Like Next Exit, it juxtaposes the loneliness of the open road with the warmth of two weirdos finding a connection with each other. And while the audience knows Annie is an alien long before Oren, it isn’t frustrating to watch him gradually piece it together. His doing so coincides with an excellent scene where she lets her guard down a little while indulging in a human pastime. The hunter is perhaps the weakest link, watching like a series of ideas instead of a fully realised character – working against the tension. The pace will put some people off, with it taking a while to get where it’s going – and while I was fine with this, I actually lost interest as the threat grew. Still, I was invested enough in the leads not to let him put me off. The scenery is at times awe-inspiring, as well as capturing the characters, teehee, alienation. Its resolution works, too, doing something spectacular but emotionally grounded. And while it perhaps cuts slightly too early, raising a couple of questions that make me wonder about a key character’s motivations, it’s a fine intersection of the intimate and the cosmic.
Rating:
FINAL CUT
Directed by Michael Hazanavicius
I remember FrightFest 2018 well. The Ranger was the opener, Climax was the closer, and everyone kept whispering about this small Japanese movie, One Cut Of The Dead. It was the unofficial film of the festival and got an extra screening by popular demand. Final Cut is a remake of it, so it’s only right it gets its UK premiere here. From the director of The Artist, it tells much the same story as before – one I’m not going to explain beyond saying it’s a heartwarming celebration of cinema with a real can-do spirit. And that it involves a film crew trying to make a movie about zombies and then getting attacked by real zombies.

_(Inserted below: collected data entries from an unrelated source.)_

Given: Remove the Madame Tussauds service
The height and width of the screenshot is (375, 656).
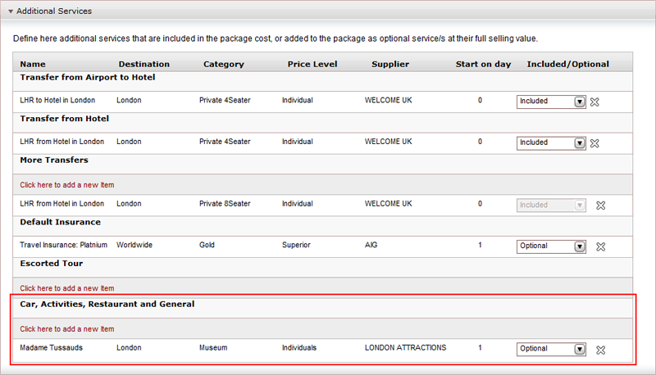Looking at the screenshot, I should point(601,350).
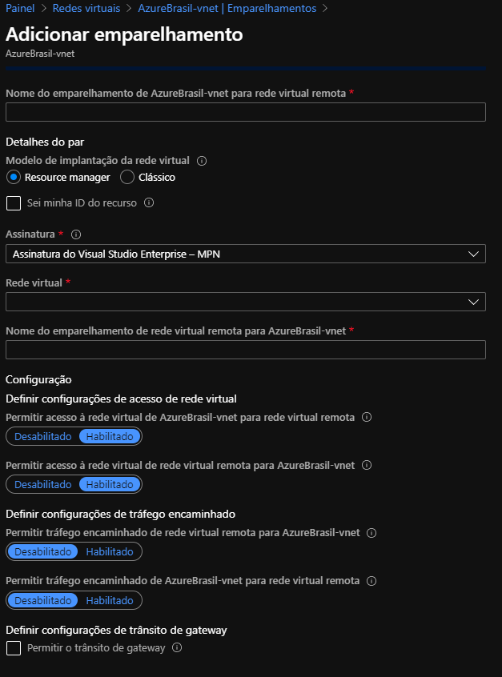The height and width of the screenshot is (677, 502).
Task: Show info for forwarded traffic from remote network
Action: pos(371,533)
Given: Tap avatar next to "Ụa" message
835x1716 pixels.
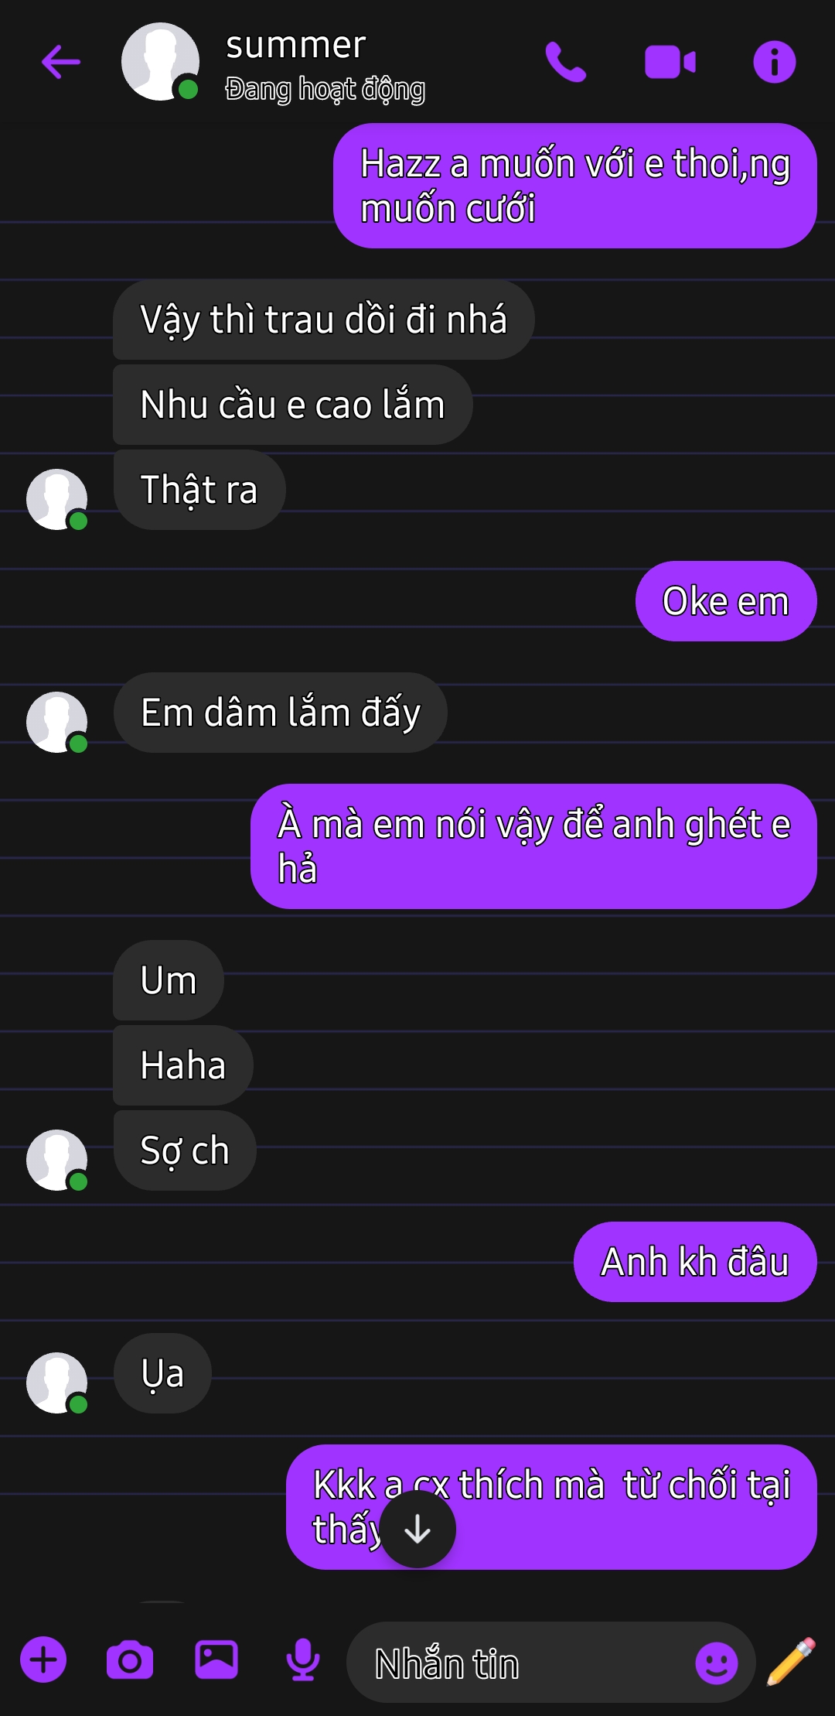Looking at the screenshot, I should pos(57,1383).
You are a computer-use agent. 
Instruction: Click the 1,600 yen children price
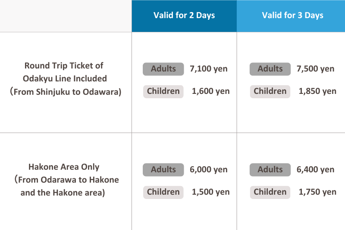tap(211, 91)
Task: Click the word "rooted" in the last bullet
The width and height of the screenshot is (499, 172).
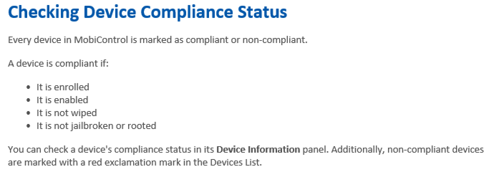Action: (x=144, y=126)

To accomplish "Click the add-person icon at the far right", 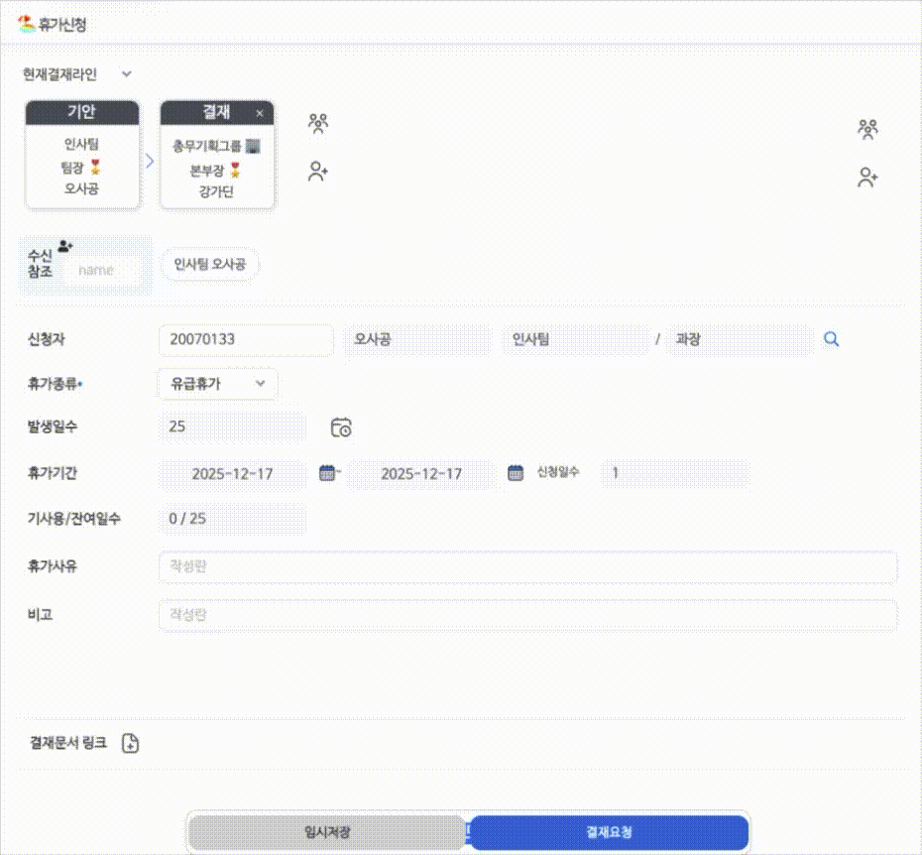I will point(867,179).
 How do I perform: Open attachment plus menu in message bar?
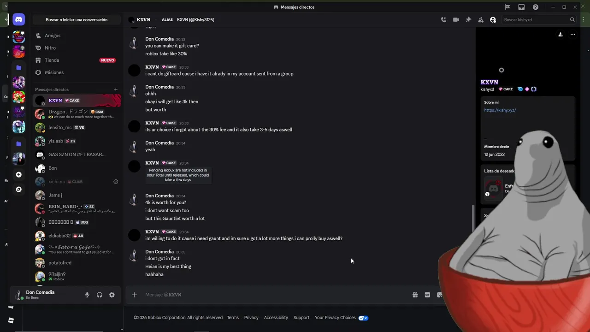coord(134,295)
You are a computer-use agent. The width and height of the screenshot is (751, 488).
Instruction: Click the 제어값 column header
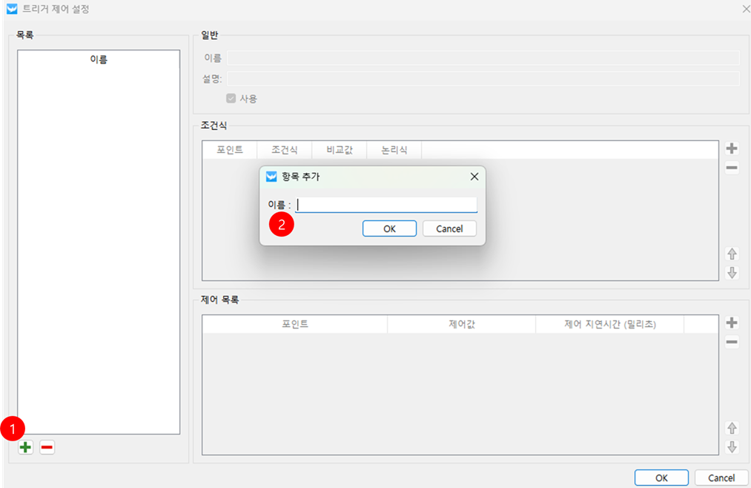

Final Cut is one of those movies that shouldn’t exist, yet where it deviates from the original is acknowledging itself as a foreign language remake. There’s some meta humour to be had about this, with the crew riffing on cultural differences and even tasteless comments about Pearl Harbour. There are also a lot of jokes about low-budget horror, including forced social commentary and cheap special effects. All I ask is that if you see it, and you definitely should watch this or its source material, please stick around for at least half an hour. First you’ll be wondering what all the fuss is about – are people only pretending to love this one ironically? Then, by the end, you’ll be weeping with joy and thinking about how to convince other people to do the same without giving the game away. It defies star ratings, in as much as it’s a near shot-by-shot take on something else – but nothing is lost here. Maybe it’s a bit soulless, and we don’t need Two Cuts of the Dead, but since we do, you won’t go wrong with either.